TEXT TO READ »
○ ○ ○ ○

They seem deep in thought.

Fr. White is also seen watching the promo that Rev. Branagan cut about him.


----------



## Optikk is All Elite (Sep 5, 2007)

Hitch is seen arriving at the airport for the big PPV tonight.


----------



## Edgehead9812 (Mar 9, 2008)

Criv runs up to Hitch and shows him the 2 Losers they will face tonight


----------



## CM_Jobber (Mar 1, 2008)

The Law is perplexed..............


----------



## Postage (Jun 20, 2007)

As Gyro is in the area minding his own business smoking some pot and injecting squid urine into his blood stream he i approached by a girl scout who is looking to sell Gyro some Cookies to fund for her troops trip to the Playboy Mansion.

Gyro is infuriated and punches the little 9 year old out cold. He takes her money and wheel barrel of cookies and runs out of the arena back to his Hotel while he ate them and cried.


----------



## Doddsy (Nov 1, 2006)

Tom Dodds is preparing for his matches in just 2 hours


----------



## "The Champ" (Jul 27, 2006)

TCC has arrived at the arena. TCC has 3 matches tonight and could become Mr Money in the bank and Welterweight Champion. He looks focused.


----------



## H8X™ (Mar 10, 2007)

Twizted is seen in the back together and they are all focused on tonight matches. They seem intense


----------



## Postage (Jun 20, 2007)

○ ○ ○ ○

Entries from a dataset

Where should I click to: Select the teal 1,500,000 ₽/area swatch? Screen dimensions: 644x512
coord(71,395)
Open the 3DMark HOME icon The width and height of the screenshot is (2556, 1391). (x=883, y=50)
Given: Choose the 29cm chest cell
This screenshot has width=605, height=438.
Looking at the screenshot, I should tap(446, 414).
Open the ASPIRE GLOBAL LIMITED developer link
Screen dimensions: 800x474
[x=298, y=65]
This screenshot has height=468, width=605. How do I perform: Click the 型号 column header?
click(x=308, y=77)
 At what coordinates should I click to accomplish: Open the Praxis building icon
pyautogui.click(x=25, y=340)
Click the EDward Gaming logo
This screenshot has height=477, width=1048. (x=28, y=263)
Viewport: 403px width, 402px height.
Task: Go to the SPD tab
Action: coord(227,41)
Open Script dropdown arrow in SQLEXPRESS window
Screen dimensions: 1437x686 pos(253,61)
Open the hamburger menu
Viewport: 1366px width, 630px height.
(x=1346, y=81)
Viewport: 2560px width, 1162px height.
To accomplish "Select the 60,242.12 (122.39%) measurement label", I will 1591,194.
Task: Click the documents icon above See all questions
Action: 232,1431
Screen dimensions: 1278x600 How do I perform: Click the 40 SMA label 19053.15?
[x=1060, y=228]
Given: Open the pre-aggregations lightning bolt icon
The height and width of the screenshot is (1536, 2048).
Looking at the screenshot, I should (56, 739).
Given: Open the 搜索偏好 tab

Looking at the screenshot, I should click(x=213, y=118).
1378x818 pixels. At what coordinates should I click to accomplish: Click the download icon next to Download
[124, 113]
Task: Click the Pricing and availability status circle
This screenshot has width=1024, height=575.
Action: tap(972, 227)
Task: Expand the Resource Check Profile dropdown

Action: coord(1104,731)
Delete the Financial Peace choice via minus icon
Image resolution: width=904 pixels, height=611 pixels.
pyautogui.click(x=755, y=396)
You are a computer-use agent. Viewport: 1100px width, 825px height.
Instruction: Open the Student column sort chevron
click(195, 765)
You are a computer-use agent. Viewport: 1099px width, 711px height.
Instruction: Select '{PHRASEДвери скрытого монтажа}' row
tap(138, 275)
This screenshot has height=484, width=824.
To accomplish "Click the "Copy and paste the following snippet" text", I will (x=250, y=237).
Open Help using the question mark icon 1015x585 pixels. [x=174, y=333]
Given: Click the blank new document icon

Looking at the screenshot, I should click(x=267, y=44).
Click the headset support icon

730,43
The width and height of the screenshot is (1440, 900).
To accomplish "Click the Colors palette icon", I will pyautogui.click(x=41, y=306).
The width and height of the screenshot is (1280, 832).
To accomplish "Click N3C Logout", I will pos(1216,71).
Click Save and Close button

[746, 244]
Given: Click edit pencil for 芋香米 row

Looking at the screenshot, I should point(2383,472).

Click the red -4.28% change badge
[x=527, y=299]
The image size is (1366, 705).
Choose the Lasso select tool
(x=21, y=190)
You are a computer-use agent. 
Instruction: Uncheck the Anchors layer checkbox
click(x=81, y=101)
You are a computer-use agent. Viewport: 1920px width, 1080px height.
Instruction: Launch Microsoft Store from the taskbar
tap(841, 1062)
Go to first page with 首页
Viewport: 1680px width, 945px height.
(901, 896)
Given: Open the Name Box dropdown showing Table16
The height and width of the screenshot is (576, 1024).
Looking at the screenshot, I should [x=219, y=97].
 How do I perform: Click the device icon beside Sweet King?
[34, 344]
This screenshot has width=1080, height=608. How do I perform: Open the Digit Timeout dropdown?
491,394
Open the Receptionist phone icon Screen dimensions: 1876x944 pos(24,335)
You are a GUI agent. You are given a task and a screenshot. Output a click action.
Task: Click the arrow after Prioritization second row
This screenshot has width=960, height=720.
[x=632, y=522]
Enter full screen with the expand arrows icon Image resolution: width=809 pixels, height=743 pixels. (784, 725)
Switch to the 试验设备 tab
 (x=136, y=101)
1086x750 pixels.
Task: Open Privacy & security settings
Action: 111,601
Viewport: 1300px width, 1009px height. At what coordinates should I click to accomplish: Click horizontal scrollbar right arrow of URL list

○ ○ ○ ○

WORK TO COMPLETE »
1 > Write out the passage of the wrestling roleplay thread from "They seem deep" up to and including "big PPV tonight.".
2 > Continue the wrestling roleplay thread from the point where it stops.

ANSWERS TO THE EXERCISES »
1 >
They seem deep in thought.

Fr. White is also seen watching the promo that Rev. Branagan cut about him.


----------



## Optikk is All Elite (Sep 5, 2007)

Hitch is seen arriving at the airport for the big PPV tonight.

2 >
Gyro wonders where his tag team partner is. He doesn't mind his absents for the past few days because he can take on a 2 on 1 match and win as long as he as his handy dandy lines of pure nose candy.


----------



## Edgehead9812 (Mar 9, 2008)

Hitch And Criv are seen setting up a party scene for tonight when they win Tag Team Contendership

Criv gets on the phone

Criv: two of your top strippers please.


----------



## The Enforcer (Feb 18, 2008)

Postage said:


> As Gyro is in the area minding his own business smoking some pot and injecting squid urine into his blood stream he i approached by a girl scout who is looking to sell Gyro some Cookies to fund for her troops trip to the Playboy Mansion.
> 
> Gyro is infuriated and punches the little 9 year old out cold. He takes her money and wheel barrel of cookies and runs out of the arena back to his Hotel while he ate them and cried.


BK: You have no idea how hard I laughed when I read that. More good work from Gyro.


----------



## Edgehead9812 (Mar 9, 2008)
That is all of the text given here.